Reading passage:
§ §

Plant-associated microbiomes are key contributors to plant nutrition and stress tolerance, particularly in arid ecosystems where extreme abiotic conditions strongly shape plant–microbe interactions. Despite this, the abiotic drivers of microbiome assembly across different plant compartments in wild medicinal species from these environments remain poorly understood. In this study, we investigated bacterial community structure across multiple niches, including bulk soil, rhizosphere, root, and shoot, in three wild Artemisia species (Artemisia herba-alba Asso., Artemisia negrei L., and Artemisia mesatlantica Maire), the latter two being endemic to arid regions of Morocco.

Results

Using amplicon sequencing, we observed diverse bacterial associations with each plant niche harboring distinct taxa. Host plant species significantly influenced bacteriome composition (p = 0.026), particularly in Artemisia mesatlantica, which hosted the most specific bacterial taxa compared to its other relatives. Plant compartment emerged as key drivers of belowground bacterial community assembly with additional structuring by host species and edaphic factors. Soil pH, calcium carbonate content, organic matter and electrical conductivity were strongly correlated with shifts in bacterial diversity and composition, emphasizing the role of soil physicochemical properties as an environmental filter under extreme alkaline and arid conditions. Despite these species- and environment-specific variations, a conserved core bacteriome was identified across all Artemisia species, and compartments except shoot, comprising of Bacillus, Microvirga and Rhizobium.

Conclusion

Our results demonstrate that the interplay between host identity and soil properties orchestrates distinct, yet functionally coherent bacterial communities in wild Artemisia species. Bacterial taxa identified as core are well-known for their roles in plant growth promotion, biocontrol and production of bioactive secondary metabolites. The persistence of this core bacterium comprising of Bacillus, Microvirga and Rhizobium suggests a stable association across hosts and compartments, potentially reflecting conserved ecological roles, although functional contributions were not directly assessed in this study. Overall, our findings reveal how the interplay between soil properties and host identity shapes the assembly of distinct, yet compositionally consistent bacterial communities in wild medicinal Artemisia species.

§ §

Tasks to complete:
[1] Translate into Spanish this sentence from the passage on Artemisia bacterial communities: "Our results demonstrate that the interplay between host identity and soil properties orchestrates distinct, yet functionally coherent bacterial communities in wild Artemisia species."
[2] Reproduce word for word the part of the passage on Artemisia bacterial communities that starts with the words "Our results demonstrate" and finishes with "medicinal Artemisia species.".

Dataset extract:
§ §

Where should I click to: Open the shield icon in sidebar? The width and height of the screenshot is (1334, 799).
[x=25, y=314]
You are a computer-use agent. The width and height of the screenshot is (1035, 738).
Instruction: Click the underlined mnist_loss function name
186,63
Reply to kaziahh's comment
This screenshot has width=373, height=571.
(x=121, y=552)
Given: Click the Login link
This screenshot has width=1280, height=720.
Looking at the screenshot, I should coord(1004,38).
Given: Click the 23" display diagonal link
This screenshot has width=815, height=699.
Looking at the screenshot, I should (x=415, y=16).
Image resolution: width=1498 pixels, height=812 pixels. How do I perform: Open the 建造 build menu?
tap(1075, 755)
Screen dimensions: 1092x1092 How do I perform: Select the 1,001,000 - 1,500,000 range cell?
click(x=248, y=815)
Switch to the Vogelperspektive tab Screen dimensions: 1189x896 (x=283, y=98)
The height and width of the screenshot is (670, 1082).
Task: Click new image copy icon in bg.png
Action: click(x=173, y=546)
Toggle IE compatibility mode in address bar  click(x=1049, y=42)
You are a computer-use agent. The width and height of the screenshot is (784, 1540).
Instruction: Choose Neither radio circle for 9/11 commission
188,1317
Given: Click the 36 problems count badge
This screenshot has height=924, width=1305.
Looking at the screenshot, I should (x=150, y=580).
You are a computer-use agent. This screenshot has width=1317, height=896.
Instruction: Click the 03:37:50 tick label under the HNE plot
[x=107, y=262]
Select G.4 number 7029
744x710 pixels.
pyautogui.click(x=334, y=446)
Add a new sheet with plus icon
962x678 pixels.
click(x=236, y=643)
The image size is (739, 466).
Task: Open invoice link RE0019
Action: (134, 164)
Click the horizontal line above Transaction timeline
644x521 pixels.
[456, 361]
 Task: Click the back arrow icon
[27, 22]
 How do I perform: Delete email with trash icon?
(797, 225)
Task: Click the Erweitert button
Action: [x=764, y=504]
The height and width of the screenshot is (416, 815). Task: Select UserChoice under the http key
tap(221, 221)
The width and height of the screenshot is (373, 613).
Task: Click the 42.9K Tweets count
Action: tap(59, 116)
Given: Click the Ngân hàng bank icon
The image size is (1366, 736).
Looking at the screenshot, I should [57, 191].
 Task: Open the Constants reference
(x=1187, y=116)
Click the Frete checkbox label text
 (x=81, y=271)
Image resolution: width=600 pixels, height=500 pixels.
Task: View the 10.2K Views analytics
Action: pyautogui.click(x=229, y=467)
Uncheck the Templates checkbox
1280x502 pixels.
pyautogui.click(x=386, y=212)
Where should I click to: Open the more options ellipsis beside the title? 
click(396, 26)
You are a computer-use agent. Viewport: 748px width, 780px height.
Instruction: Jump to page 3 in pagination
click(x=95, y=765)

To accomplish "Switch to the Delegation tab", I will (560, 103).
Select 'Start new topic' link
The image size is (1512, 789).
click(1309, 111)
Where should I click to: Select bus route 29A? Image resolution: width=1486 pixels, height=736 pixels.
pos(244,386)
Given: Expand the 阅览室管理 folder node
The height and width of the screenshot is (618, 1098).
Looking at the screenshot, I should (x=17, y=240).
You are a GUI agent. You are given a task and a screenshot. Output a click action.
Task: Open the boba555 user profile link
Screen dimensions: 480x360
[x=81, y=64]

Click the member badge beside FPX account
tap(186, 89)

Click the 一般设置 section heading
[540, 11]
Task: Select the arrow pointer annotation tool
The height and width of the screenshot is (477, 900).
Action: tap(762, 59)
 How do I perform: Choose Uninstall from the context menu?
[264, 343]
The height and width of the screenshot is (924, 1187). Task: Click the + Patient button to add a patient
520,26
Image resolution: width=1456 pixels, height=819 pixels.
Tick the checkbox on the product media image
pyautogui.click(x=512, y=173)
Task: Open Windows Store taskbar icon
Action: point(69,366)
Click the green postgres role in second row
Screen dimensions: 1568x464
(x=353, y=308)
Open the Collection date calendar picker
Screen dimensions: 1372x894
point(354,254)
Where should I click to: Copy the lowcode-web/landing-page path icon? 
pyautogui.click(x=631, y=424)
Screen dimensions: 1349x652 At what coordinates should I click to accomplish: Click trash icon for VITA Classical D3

§ §

Numbered answers:
[1] Nuestros resultados demuestran que la interacción entre la identidad del hospedador y las propiedades del suelo orquesta comunidades bacterianas distintas, aunque funcionalmente coherentes, en especies silvestres de Artemisia.

[2]
Our results demonstrate that the interplay between host identity and soil properties orchestrates distinct, yet functionally coherent bacterial communities in wild Artemisia species. Bacterial taxa identified as core are well-known for their roles in plant growth promotion, biocontrol and production of bioactive secondary metabolites. The persistence of this core bacterium comprising of Bacillus, Microvirga and Rhizobium suggests a stable association across hosts and compartments, potentially reflecting conserved ecological roles, although functional contributions were not directly assessed in this study. Overall, our findings reveal how the interplay between soil properties and host identity shapes the assembly of distinct, yet compositionally consistent bacterial communities in wild medicinal Artemisia species.